IBM adds quad-core Opterons to the mix

Big Blue is the last of the major vendors to officially add AMD’s quad-core processors to its server portfolio.

IBM is the latest major OEM to add Advanced Micro Device’s quad-core Opteron processors to its server portfolio.

The Armonk, N.Y., company will now officially begin selling three different System x servers that use AMD’s quad-core chip, formally codenamed “Barcelona.” The three systems, which are being announced May 28, are the System x3455, x3655 and the x3755.

The announcement marks a long-awaited milestone for AMD. Now, all four of the major server vendors —Hewlett-Packard, Dell, Sun Microsystems and IBM – along with a host of smaller system vendors now offer quad-core Opterons within their product portfolios.

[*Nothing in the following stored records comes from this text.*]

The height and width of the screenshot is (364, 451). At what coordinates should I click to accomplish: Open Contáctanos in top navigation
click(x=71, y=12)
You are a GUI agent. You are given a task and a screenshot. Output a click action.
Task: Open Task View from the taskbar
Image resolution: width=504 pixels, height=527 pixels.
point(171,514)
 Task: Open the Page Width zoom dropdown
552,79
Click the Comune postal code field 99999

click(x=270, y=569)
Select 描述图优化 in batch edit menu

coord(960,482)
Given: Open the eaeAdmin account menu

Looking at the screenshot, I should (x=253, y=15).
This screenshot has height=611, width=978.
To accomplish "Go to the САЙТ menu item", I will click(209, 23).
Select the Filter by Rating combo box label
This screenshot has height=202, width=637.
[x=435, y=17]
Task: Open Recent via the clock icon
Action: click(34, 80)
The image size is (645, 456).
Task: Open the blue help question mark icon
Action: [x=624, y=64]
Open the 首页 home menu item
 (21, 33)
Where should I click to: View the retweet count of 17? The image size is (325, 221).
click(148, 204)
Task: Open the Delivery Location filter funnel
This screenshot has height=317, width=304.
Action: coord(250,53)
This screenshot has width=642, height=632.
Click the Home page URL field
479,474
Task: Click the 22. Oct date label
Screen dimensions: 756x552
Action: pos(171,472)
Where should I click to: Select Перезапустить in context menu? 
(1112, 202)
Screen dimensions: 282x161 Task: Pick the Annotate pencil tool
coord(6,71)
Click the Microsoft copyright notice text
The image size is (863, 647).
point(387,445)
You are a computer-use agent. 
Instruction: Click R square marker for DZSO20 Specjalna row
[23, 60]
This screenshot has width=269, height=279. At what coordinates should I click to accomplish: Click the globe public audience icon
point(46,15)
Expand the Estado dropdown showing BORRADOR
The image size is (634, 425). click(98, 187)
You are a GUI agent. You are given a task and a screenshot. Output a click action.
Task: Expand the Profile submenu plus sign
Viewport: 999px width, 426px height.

AMD’s struggles to bring its quad-core processors to market have been well chronicled since the chip maker announced that it would release the chip for servers and workstations in September.

The delay in bringing the processors into the server market has contributed to the company’s bleak financial situation, although AMD’s management has promised a return to stability by year’s end.

The latest support for Barcelona, however, may come a little too late to make much of a difference in both the server and the x86 chip markets. Intel has sold millions of quad-core processors since November 2006 and now these multicore processors are almost standard options with a range of systems.

Intel is already planning to move ahead with a new microarchitecture by the end of year—Nehalem—and AMD is already looking toward shrinking its chips, including the quad-core models, from 65- to 45-nanometers by the end of the year, which will give the chips a performance boost.

This might also give customers a reason to hold off buying an AMD-based system as they wait to see how the new microprocessors perform.

Both chip makers are also planning to add more and more cores to their silicon in the next two years.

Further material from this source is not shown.